SPEC Summary

Main theoretical research reference:

Theoretical and computational methods in mineral physics: geophysical applications.

Vol. 71. Mineralogical Society of America, 2010.

Wentzcovitch, Renata and Stixrude, Lars

http://static.msi.umn.edu/rreports/2010/25.pdf (current unavailable)


The principal investigator’s (PI) contribution to this field has been seminal. In particular, she developed computational methods that opened to way to first principles calculations in mineral physics. She introduced techniques for calculations of thermodynamics and thermal-elastic properties of materials in general. These properties are of first order importance in geophysics and planetary modeling. Thermal-elastic properties are fundamental for calculations of acoustic velocities in crystalline and poly-crystalline materials (rocks). These are being successfully used to interpret seismic tomography data.

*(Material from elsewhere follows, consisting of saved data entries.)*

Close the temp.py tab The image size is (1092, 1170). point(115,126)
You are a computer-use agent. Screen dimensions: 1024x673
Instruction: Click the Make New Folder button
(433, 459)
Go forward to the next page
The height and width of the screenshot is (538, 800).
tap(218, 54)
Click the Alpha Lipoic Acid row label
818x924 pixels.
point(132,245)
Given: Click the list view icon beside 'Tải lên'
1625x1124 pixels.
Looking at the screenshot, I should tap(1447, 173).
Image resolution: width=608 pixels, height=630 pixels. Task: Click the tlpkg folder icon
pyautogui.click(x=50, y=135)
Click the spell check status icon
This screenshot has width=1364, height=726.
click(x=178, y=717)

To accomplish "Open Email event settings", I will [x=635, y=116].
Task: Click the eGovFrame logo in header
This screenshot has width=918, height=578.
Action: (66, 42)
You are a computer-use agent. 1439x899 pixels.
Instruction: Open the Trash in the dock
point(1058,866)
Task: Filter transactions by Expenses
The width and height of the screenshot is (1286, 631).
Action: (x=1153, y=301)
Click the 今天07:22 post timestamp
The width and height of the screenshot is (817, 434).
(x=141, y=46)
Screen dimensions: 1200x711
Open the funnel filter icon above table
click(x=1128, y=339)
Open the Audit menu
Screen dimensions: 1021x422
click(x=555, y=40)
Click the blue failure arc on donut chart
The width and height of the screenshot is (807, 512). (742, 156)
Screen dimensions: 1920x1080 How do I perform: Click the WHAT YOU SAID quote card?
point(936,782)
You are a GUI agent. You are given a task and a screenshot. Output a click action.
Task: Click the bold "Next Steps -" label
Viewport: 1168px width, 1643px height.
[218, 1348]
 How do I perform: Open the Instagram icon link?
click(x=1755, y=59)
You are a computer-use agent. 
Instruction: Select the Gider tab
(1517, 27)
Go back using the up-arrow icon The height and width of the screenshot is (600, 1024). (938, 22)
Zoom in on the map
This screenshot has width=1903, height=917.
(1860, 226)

Thermodynamics properties - more specifically thermal expansion coefficient, specific heat, compressibility, and thermodynamics phase boundaries - are being used to improve the realism of geodynamics simulations. These detailed calculations of mineral properties are enabling modeling of Earth and other planets from the atomic to the global scale. It is allowing for direct integration of these three branches of geophysics, i.e., seismology, geodynamics, and mineral physics. Novel methods to compute electrical conductivity, dielectric, magnetic, and optical properties in bulk materials also promise to make an impact in geodynamo modeling and paleo-magnetism. This integration, described in details in the proposal, provides the foundation and long term vision for an original research program in Brasil and hopefully in the world, a “Virtual Earth Institute”. The proposed research aims to initiate this project and will focus on computational mineral physics.

Proposed problems

Here we describe three classes of Earth and planetary science problems to be addressed by this research program. High throughput first principles calculations are essential to advance them. Extensive results will be generated and made available online using new technology proposed in the next section.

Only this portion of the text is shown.